*What you are asked to do*: Show every line from the entries that follow which holds the word "agent".

Saved data entries:
*** Begin section ***
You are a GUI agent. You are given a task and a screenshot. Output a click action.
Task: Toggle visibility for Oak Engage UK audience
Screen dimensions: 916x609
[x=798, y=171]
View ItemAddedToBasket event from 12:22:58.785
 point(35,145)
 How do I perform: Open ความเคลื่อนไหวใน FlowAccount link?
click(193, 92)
*** End section ***
*** Begin section ***
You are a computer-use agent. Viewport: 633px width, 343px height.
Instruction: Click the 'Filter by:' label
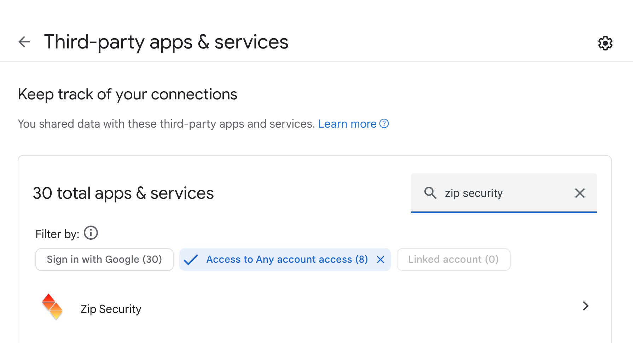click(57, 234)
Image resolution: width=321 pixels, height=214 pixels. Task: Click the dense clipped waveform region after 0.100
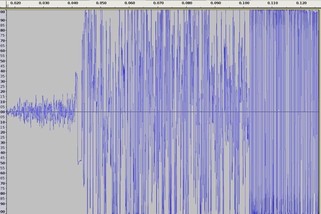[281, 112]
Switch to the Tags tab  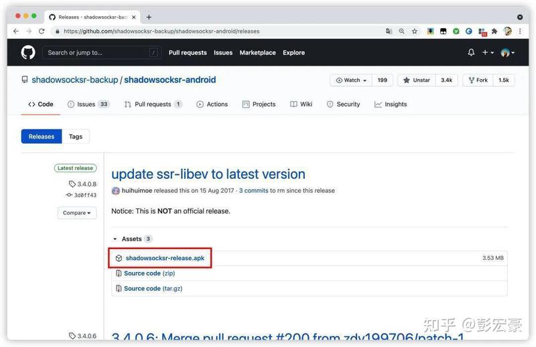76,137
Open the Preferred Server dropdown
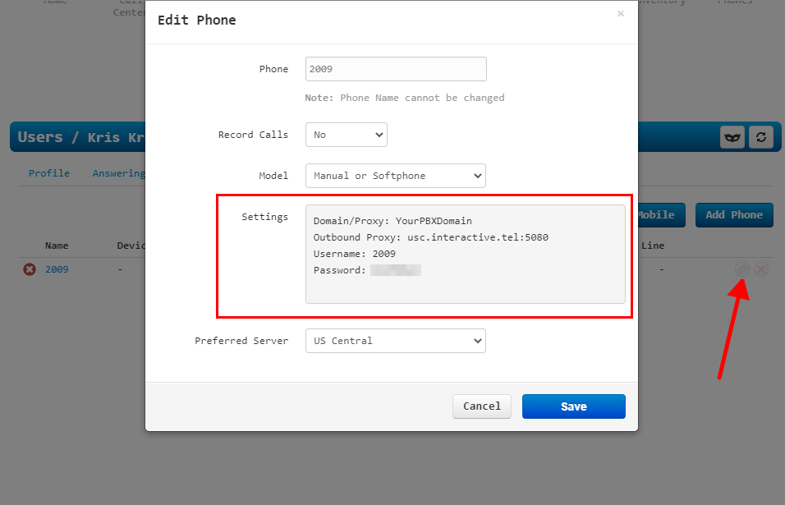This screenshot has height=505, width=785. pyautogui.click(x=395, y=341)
*** End section ***
*** Begin section ***
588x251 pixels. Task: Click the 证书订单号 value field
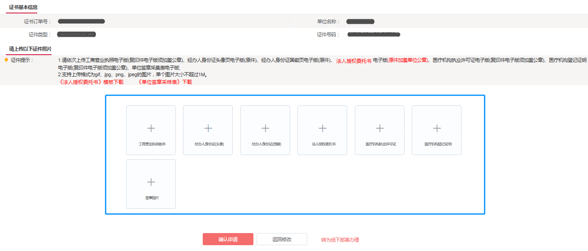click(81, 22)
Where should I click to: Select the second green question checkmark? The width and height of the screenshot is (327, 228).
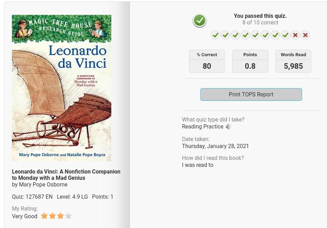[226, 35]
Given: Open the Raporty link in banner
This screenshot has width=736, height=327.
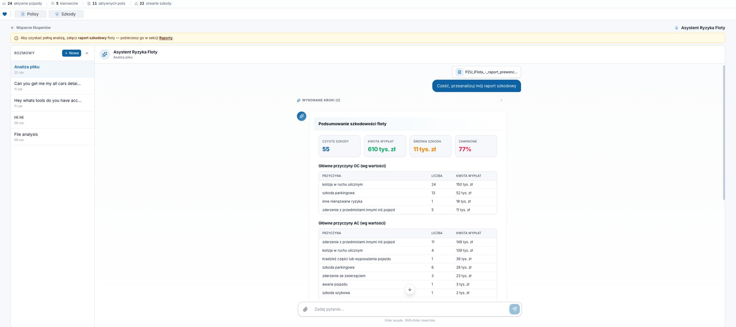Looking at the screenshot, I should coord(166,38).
*** End section ***
*Problem solution*:
You are a GUI agent. You are given a task and a screenshot. Output a click action.
You are a computer-use agent. Viewport: 633px width, 343px height.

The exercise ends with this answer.